Sunday, September 30, 2007

Average Work Week

The standard US 40-hour work week doesn't apply to all countries. After living in Europe I know that 30-hour work weeks are very common in many of the western countries. However, there are some countries where the standard worker puts in more hours than the average American per week. I know wikipedia is not usually considered a trusted source, however, I found this bar graph extremely interesting. Workers in South Korea work by far the most amount of hours per year out of any other country in the world--and 34% percent more than the average American. I can't imagine how South Koreans juggle what little free time they have.

Friday, September 21, 2007

Pill Popping

While researching sleep studies, I recently came across this article dealing with college students who regularly take Adderall. Adderall, which is a prescription drug given to people who suffer from ADHD, has stimulant effects on those who take it but do not have a hyperactive disorder.

The article interviews several students who attend Columbia University and discusses the Adderall culture that has developed there. It surprises me that at a school like Columbia, the use of Adderall has become something that is commonly recognized and accepted.
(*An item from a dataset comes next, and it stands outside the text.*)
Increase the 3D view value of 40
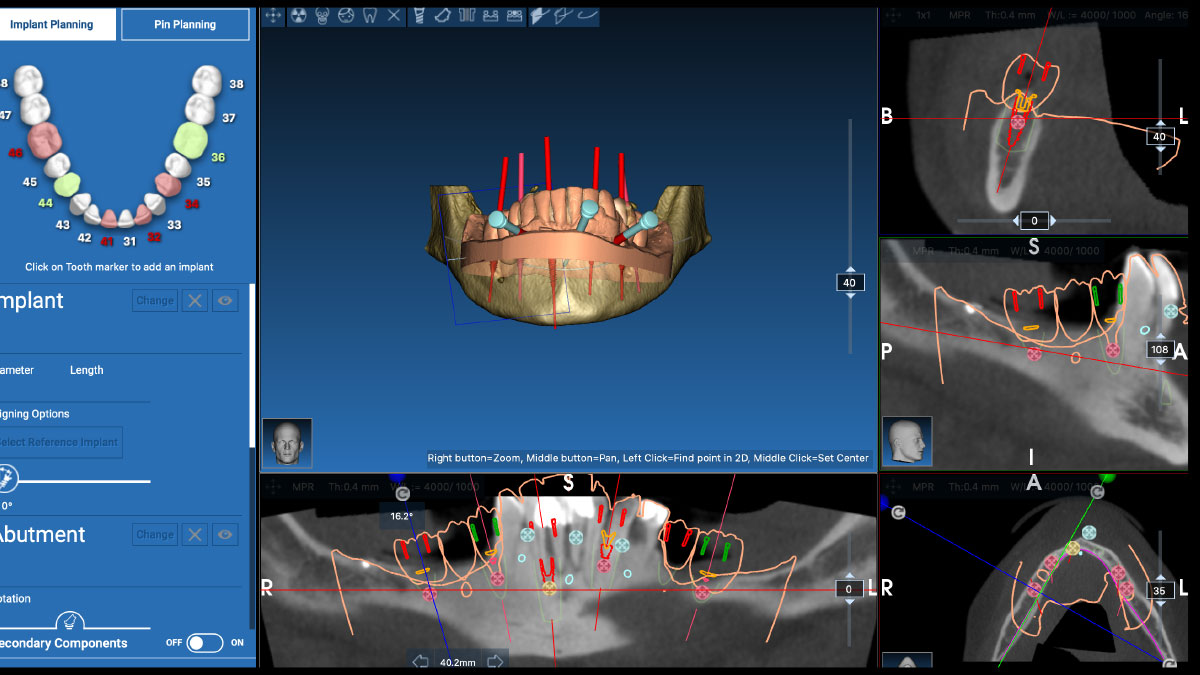This screenshot has width=1200, height=675. [x=850, y=269]
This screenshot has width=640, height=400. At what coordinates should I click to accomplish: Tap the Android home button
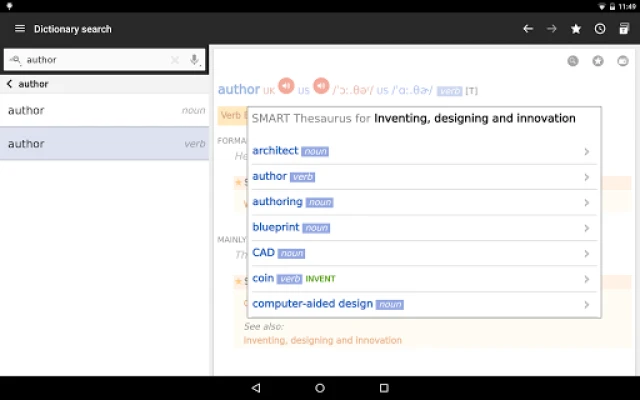tap(320, 388)
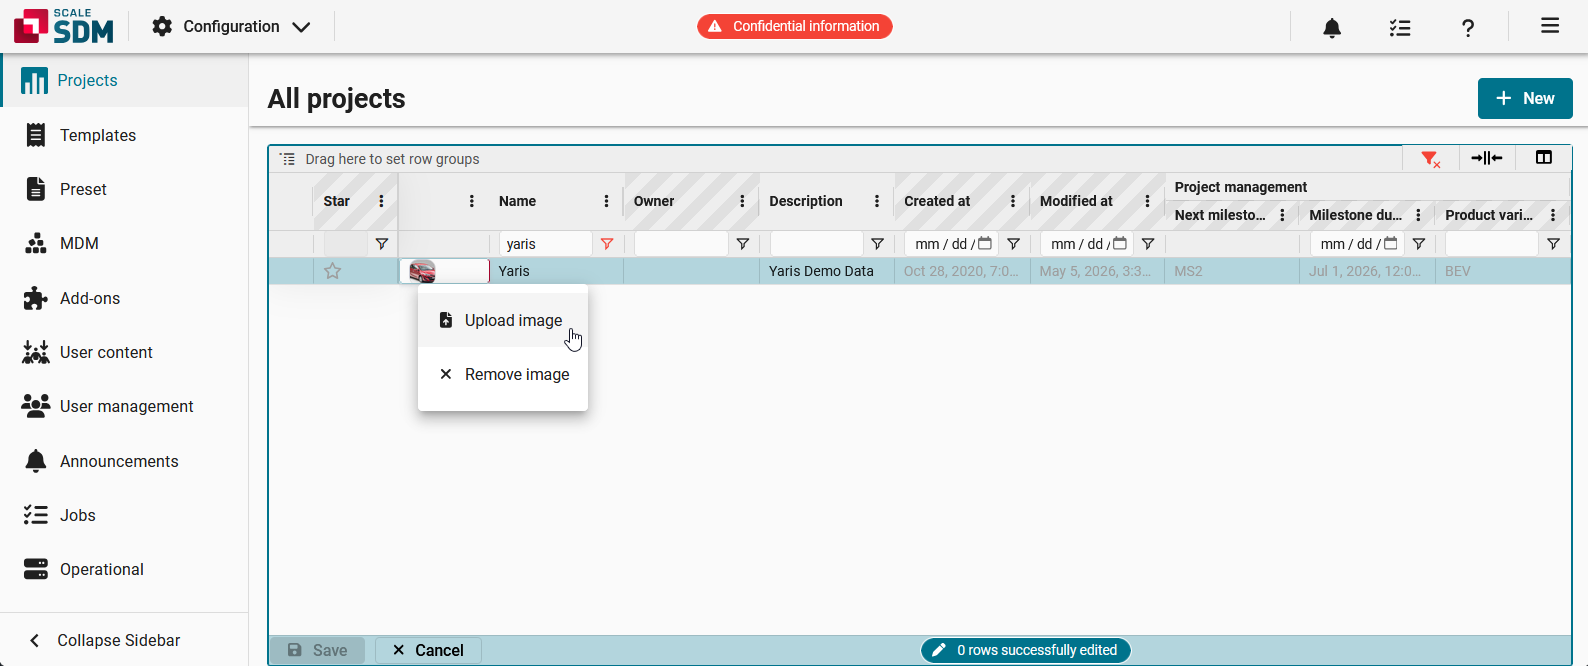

Students attribute their high GPAs to their ability to study all night or write papers for hours because of their use of the drug. For about $5, students can score a pill from classmates who legitimately have prescriptions.

Reading the quotes in this article, it appears that no one seems to be concerned with discovering the if there are negative health impacts from taking the pills. The main point of the article seems to be more a question of morality, and if students who take Adderall are essentially "cheating" in order to keep their grades up.

See full article here:

4 Cups a Day

As I started my morning today with a thermos full of black French-roast, I couldn't help but wonder if my coffee intake could negatively be affecting my health. To my appease, however, I found an article on WebMd which says that drinking coffee can cut the risk of type 2 diabetes as well as Parkinson's disease, gallstones and colon cancer. Although the statistics gathered showed greater benefits for men than women it's still settling to know that living on 4 cups a day might actually have a positive impact.

The full article can be seen at:

Monday, September 17, 2007

Students with Jobs

Fortunately I do not belong to the group of college students who are forced to work during the semester in order to pay for their tuition or rent. In contrast, I choose to work mainly because I seem to have adopted my father's work-ethic and my mother's love for shopping.

According to an article I found on (which originally appeared in Marshall University's The Parthenon in 2003) 57-percent of college students have jobs. In 2000, one out of every ten students worked full-time and attended class full-time. I can only imagine that in the past seven years and with the yearly increase in tuition, that one out of ten is a dated statistic.

Click here for the full article:

Friday, September 14, 2007

Work to Live

The Spanish motto of work to live, don't live to work, definitely described the lifestyle I upheld while studying abroad in Seville last semester. I had classes only four days a week, little to no outside homework assignments and no side job. I took a siesta every day, and hit the beach on the weekends.

Just a few short months later, I dove head-first back into the typical role of an American college student. I have class five days a week, am an active member of two student groups on campus and work 40-hours a week as a waitress. During the small periods of time I have off, I attempt to reconnect with friends whom I haven't seen in the past eight months.

I can't help but feel nostalgic about my experience in Europe, and wonder why in the United States the commonly accepted work ethic more closely mimics the concept of live to work.